--- WHAT THE EXERCISE ASKS ---
Rewrite the entries below with every "The image size is" swapped for "The frame size is", changing nothing else.

+++ GIVEN RECORDS +++

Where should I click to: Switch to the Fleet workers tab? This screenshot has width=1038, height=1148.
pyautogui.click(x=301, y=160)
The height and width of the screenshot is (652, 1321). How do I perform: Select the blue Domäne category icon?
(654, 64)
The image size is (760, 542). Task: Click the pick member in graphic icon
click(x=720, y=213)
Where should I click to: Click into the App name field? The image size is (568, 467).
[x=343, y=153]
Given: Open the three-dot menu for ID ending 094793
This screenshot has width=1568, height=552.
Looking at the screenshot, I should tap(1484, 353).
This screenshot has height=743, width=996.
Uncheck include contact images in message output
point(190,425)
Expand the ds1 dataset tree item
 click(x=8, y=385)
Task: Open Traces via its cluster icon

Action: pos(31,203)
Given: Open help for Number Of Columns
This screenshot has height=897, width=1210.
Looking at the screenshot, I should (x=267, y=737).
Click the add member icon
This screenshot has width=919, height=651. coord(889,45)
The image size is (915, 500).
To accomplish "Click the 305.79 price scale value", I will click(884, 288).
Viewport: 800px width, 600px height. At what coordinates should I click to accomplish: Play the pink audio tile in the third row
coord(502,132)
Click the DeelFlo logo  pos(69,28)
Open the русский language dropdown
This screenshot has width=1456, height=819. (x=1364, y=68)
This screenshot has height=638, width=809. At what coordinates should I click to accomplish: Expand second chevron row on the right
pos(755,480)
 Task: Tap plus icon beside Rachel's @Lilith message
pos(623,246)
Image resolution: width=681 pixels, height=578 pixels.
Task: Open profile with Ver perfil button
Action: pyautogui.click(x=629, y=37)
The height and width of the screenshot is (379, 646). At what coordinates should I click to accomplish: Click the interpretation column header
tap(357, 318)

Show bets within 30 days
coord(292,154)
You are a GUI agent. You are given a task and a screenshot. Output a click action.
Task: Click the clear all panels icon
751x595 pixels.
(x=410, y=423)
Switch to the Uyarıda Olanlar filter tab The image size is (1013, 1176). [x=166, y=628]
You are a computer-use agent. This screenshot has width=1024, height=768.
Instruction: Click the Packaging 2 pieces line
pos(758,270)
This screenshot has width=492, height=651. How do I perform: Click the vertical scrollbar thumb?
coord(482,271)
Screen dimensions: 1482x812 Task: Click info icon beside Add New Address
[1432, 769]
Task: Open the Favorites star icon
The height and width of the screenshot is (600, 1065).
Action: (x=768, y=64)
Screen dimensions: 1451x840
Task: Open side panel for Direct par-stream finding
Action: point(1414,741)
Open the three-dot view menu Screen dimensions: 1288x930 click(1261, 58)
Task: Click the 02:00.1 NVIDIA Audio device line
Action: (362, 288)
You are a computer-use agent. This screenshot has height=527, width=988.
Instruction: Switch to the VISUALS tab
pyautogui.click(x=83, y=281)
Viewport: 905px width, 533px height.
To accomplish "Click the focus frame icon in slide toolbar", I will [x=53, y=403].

+++

--- THE REPLY ---
Where should I click to: Switch to the Fleet workers tab? This screenshot has width=1038, height=1148.
pyautogui.click(x=301, y=160)
The height and width of the screenshot is (652, 1321). How do I perform: Select the blue Domäne category icon?
(654, 64)
The frame size is (760, 542). Task: Click the pick member in graphic icon
click(x=720, y=213)
Where should I click to: Click into the App name field? The frame size is (568, 467).
[x=343, y=153]
Given: Open the three-dot menu for ID ending 094793
This screenshot has width=1568, height=552.
Looking at the screenshot, I should tap(1484, 353).
This screenshot has height=743, width=996.
Uncheck include contact images in message output
point(190,425)
Expand the ds1 dataset tree item
 click(x=8, y=385)
Task: Open Traces via its cluster icon

Action: pos(31,203)
Given: Open help for Number Of Columns
This screenshot has height=897, width=1210.
Looking at the screenshot, I should (x=267, y=737).
Click the add member icon
This screenshot has width=919, height=651. coord(889,45)
The frame size is (915, 500).
To accomplish "Click the 305.79 price scale value", I will click(884, 288).
Viewport: 800px width, 600px height. At what coordinates should I click to accomplish: Play the pink audio tile in the third row
coord(502,132)
Click the DeelFlo logo  pos(69,28)
Open the русский language dropdown
This screenshot has width=1456, height=819. (x=1364, y=68)
This screenshot has height=638, width=809. At what coordinates should I click to accomplish: Expand second chevron row on the right
pos(755,480)
 Task: Tap plus icon beside Rachel's @Lilith message
pos(623,246)
Image resolution: width=681 pixels, height=578 pixels.
Task: Open profile with Ver perfil button
Action: pyautogui.click(x=629, y=37)
The height and width of the screenshot is (379, 646). At what coordinates should I click to accomplish: Click the interpretation column header
tap(357, 318)

Show bets within 30 days
coord(292,154)
You are a GUI agent. You are given a task and a screenshot. Output a click action.
Task: Click the clear all panels icon
751x595 pixels.
(x=410, y=423)
Switch to the Uyarıda Olanlar filter tab The frame size is (1013, 1176). [x=166, y=628]
You are a computer-use agent. This screenshot has width=1024, height=768.
Instruction: Click the Packaging 2 pieces line
pos(758,270)
This screenshot has width=492, height=651. How do I perform: Click the vertical scrollbar thumb?
coord(482,271)
Screen dimensions: 1482x812 Task: Click info icon beside Add New Address
[1432, 769]
Task: Open the Favorites star icon
The height and width of the screenshot is (600, 1065).
Action: (x=768, y=64)
Screen dimensions: 1451x840
Task: Open side panel for Direct par-stream finding
Action: point(1414,741)
Open the three-dot view menu Screen dimensions: 1288x930 click(1261, 58)
Task: Click the 02:00.1 NVIDIA Audio device line
Action: (362, 288)
You are a computer-use agent. This screenshot has height=527, width=988.
Instruction: Switch to the VISUALS tab
pyautogui.click(x=83, y=281)
Viewport: 905px width, 533px height.
To accomplish "Click the focus frame icon in slide toolbar", I will [x=53, y=403].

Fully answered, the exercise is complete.